A Predictive Approach for Fraud Detection Using Hidden Markov Model

DOI : 10.17577/IJERTV2IS1304

Download Full-Text PDF Cite this Publication

Text Only Version

A Predictive Approach for Fraud Detection Using Hidden Markov Model

S. Esakkiraj

PG scholar, Department of IT,

National Engineering College, Kovilpatti, Tamilnadu, India

  1. Chidambaram

    Asst.Professor, Department of IT, National Engineering College, Kovilpatti, Tamilnadu, India

    Abstract

    Today world online banking service is the most popular and provides a fast and easy way to make transactions. As increasing online transaction, the number of fraud transaction is also increased by various thefts. In this paper, we design a model with sequence of operations in online transaction by using hidden markov model (HMM) and decides whether the user act as a normal user or fraud user.

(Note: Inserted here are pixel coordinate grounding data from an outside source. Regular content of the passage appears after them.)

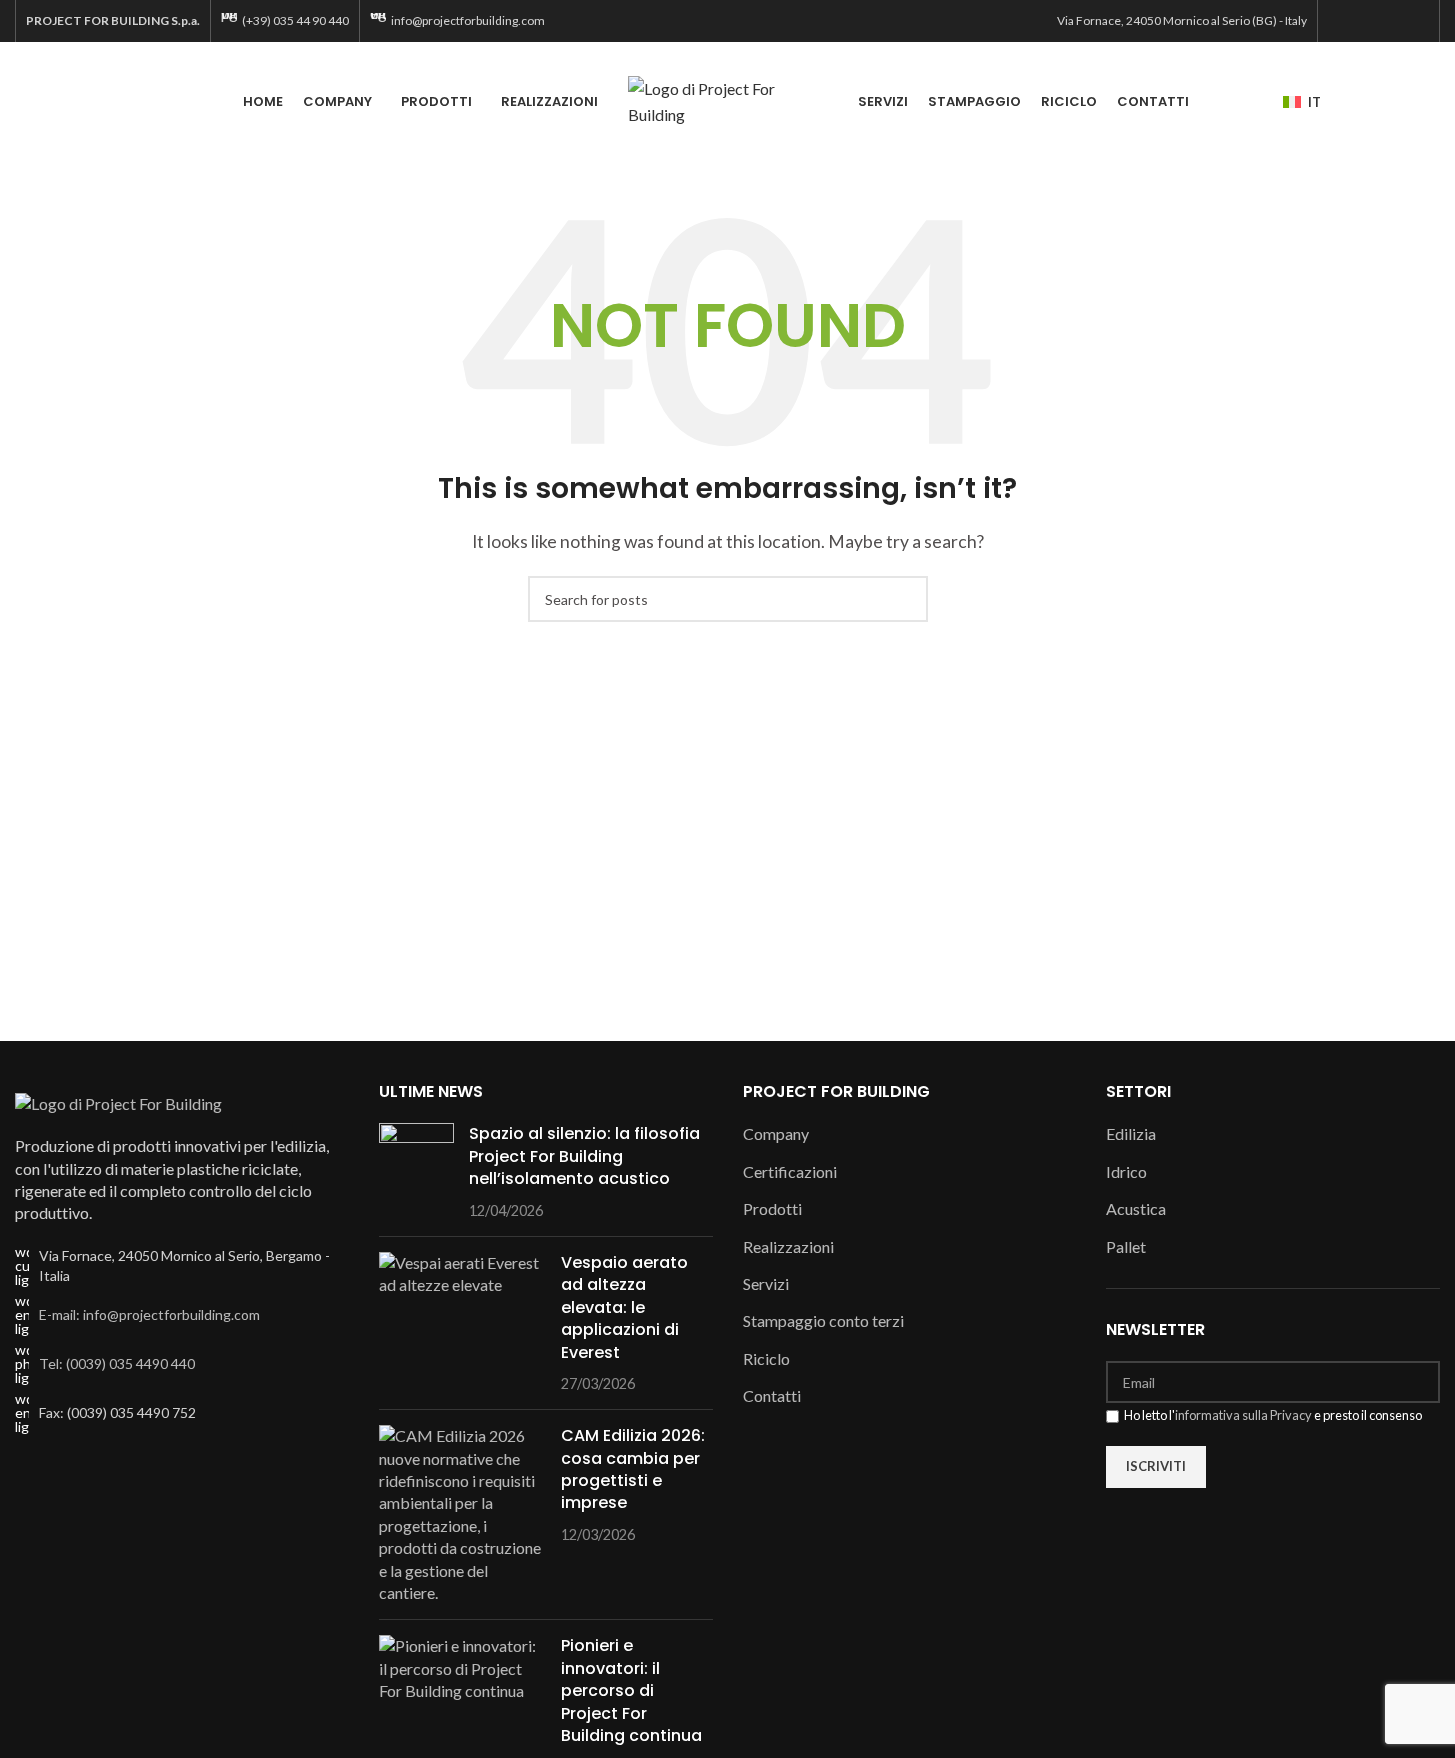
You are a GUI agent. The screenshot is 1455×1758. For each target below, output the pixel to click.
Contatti (772, 1395)
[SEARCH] (905, 599)
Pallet (1126, 1246)
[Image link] (118, 1101)
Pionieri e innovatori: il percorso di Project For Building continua (631, 1690)
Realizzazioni (788, 1246)
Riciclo (766, 1358)
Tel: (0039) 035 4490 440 (117, 1363)
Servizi (766, 1283)
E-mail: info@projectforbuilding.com (149, 1314)
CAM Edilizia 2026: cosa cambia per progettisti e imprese (633, 1469)
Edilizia (1131, 1133)
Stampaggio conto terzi (823, 1320)
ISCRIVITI (1156, 1466)
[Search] (1432, 102)
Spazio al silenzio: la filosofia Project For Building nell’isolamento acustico (584, 1156)
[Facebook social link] (1340, 21)
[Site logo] (728, 99)
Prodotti (772, 1208)
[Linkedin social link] (1416, 21)
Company (776, 1133)
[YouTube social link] (1390, 21)
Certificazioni (790, 1171)
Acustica (1136, 1208)
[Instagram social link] (1365, 21)
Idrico (1126, 1171)
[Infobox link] (285, 20)
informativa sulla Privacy (1243, 1415)
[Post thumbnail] (416, 1172)
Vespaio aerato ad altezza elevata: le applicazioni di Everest (624, 1307)
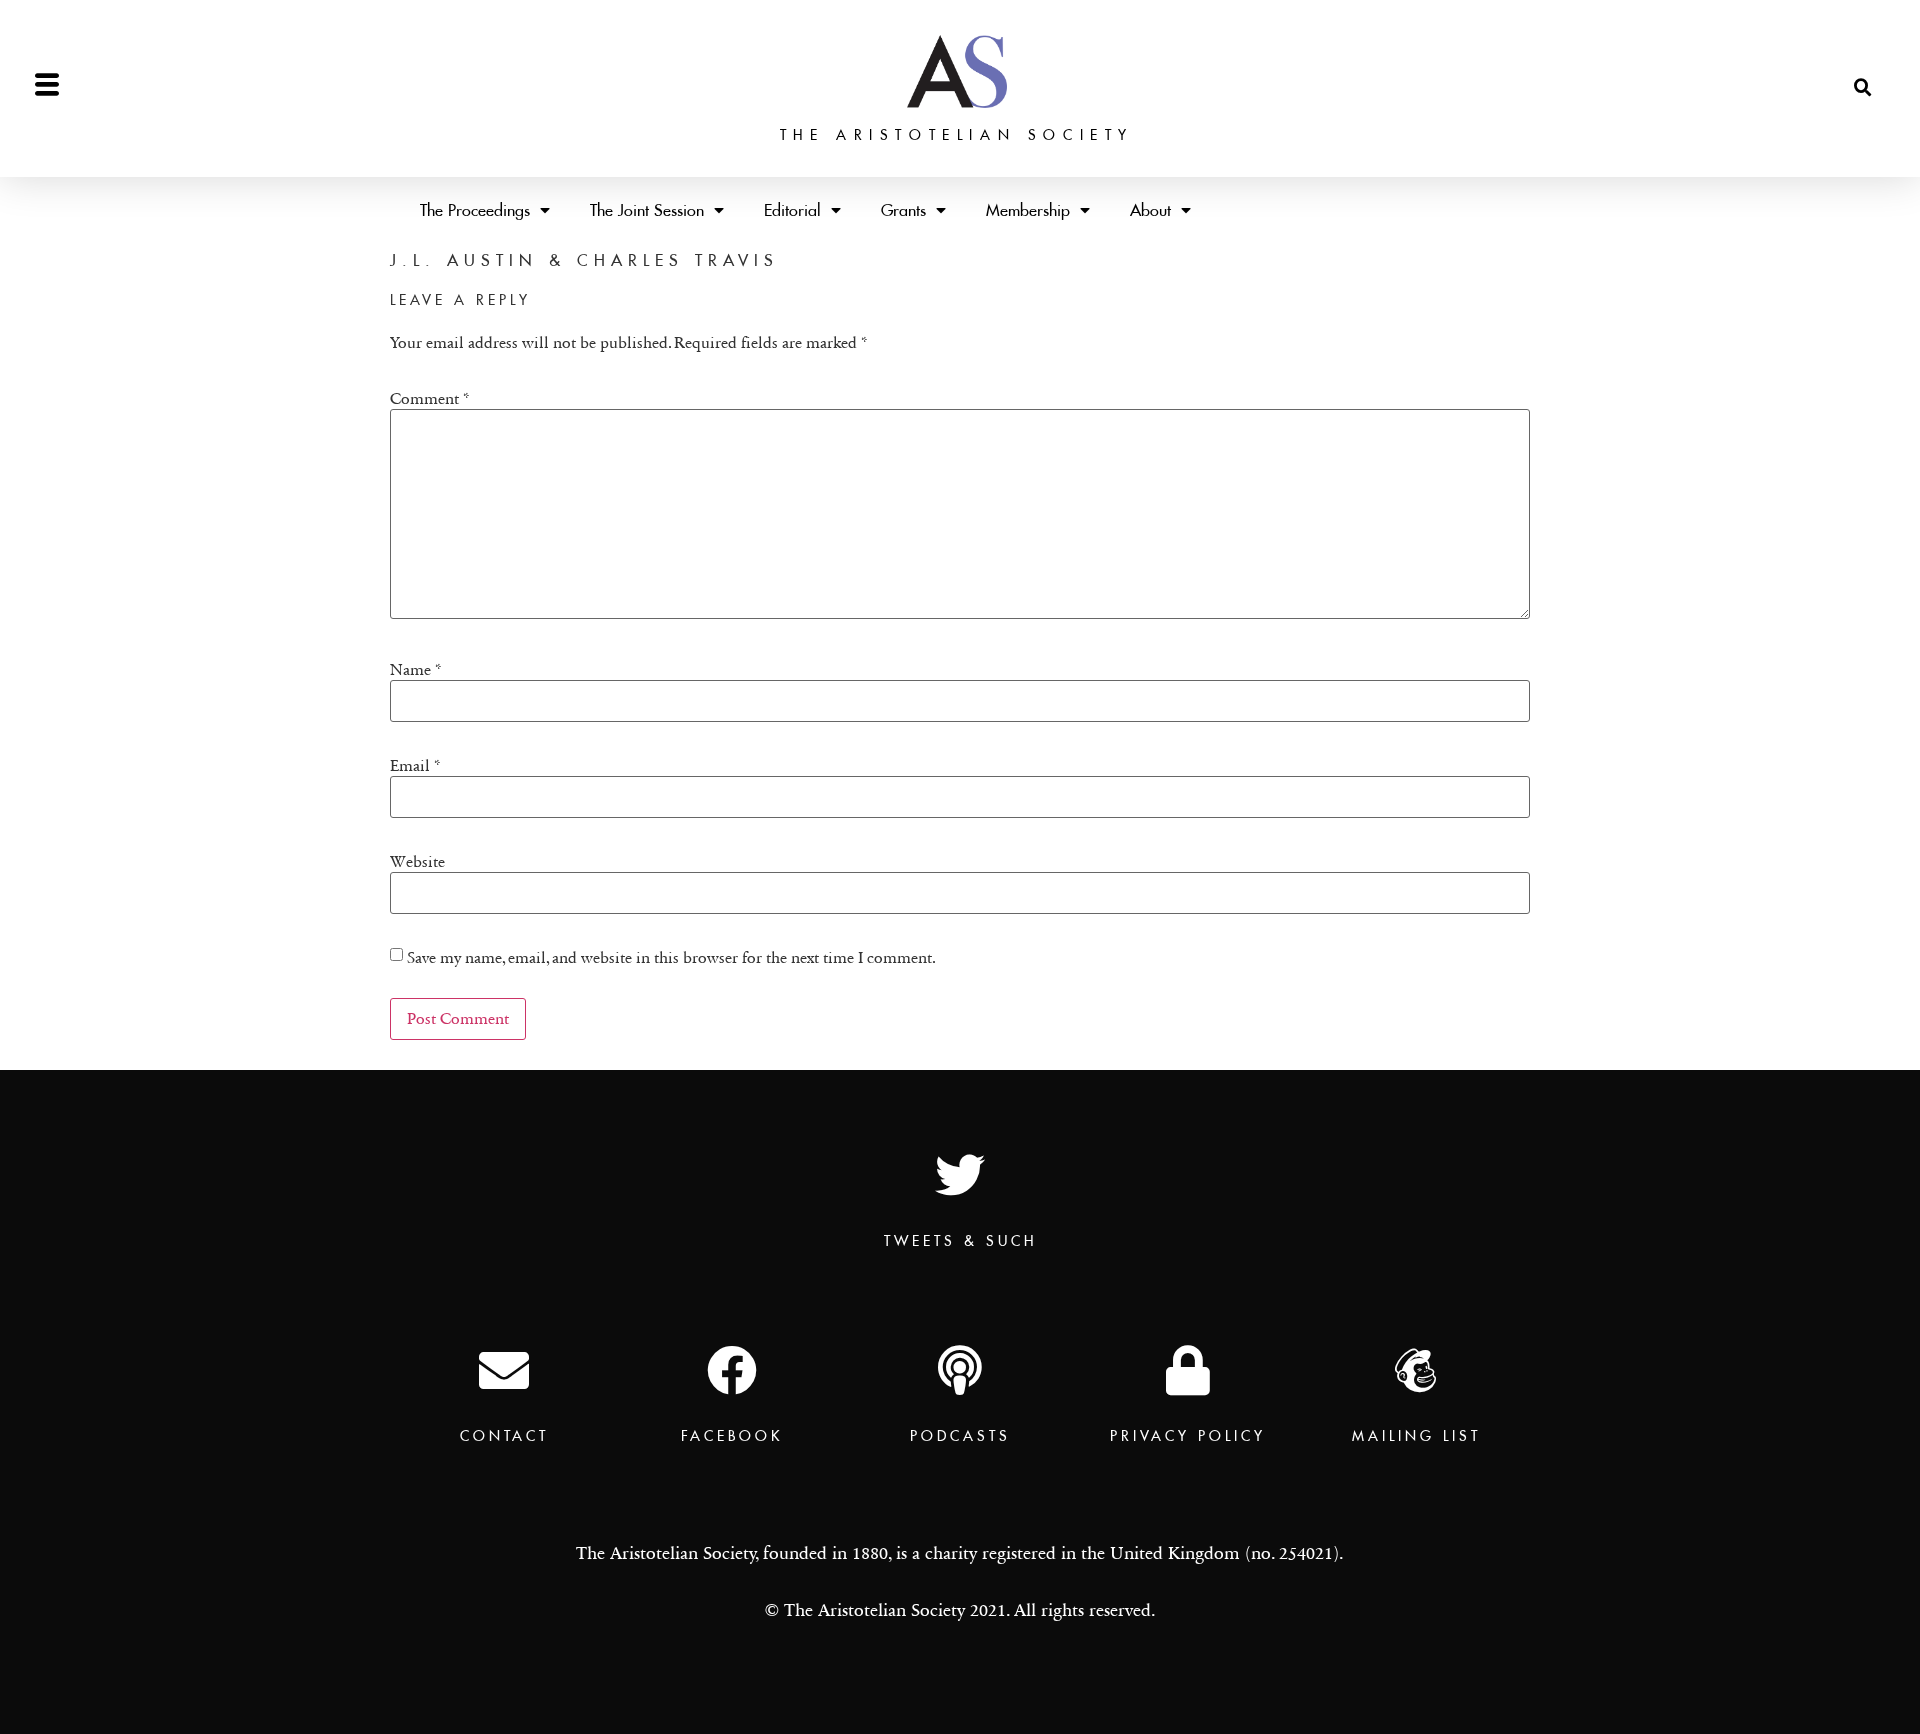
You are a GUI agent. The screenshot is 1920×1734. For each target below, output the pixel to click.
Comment (430, 399)
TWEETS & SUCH (960, 1241)
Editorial (792, 210)
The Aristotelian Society (957, 135)
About (1150, 210)
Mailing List (1416, 1436)
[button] (1863, 88)
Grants (903, 210)
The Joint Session (647, 210)
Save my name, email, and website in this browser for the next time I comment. (671, 958)
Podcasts (960, 1436)
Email (415, 766)
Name (416, 670)
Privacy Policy (1188, 1436)
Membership (1028, 210)
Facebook (732, 1436)
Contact (504, 1436)
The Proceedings (475, 210)
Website (417, 862)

The HMM is initially trained with customers last few transactions. In the trained system, the new transaction is evaluated with transition and observation probability. Depends upon the observation probability, system finds the acceptance probability and decides the transaction will be declined or not. Normally existing fraud detection system for online banking will detect the fraudulent transaction after completion of the transaction. It is additional burden to find fraudulent after transactions. This causes the economic loss and makes the bank name as unsecured. Our model predicts the fraudulent during the transaction time and prevents the money transfer. The main objective is to ensure that the genuine transactions should not be rejected.

    Index Terms

    Online banking clustering-Hidden Markov Model-Fraud detection

    1. Introduction

      Data mining is a powerful tool to help organizations to extract hidden predictive information from large databases. Now days, various data mining tools allowing business to make proactive, knowledge driven decisions. There are different stages of data mining techniques to complete the process of data mining and the organization gains its full benefits. The clustering is one of the data mining techniques for dividing a dataset into groups. The member in each group has similarities and other groups are different as possible. Related records are grouped together on basis of having similar values for attributes. There are various algorithms used for clustering the records, calculating the measure and reassigning records until calculated measures dont change, that is stable segments.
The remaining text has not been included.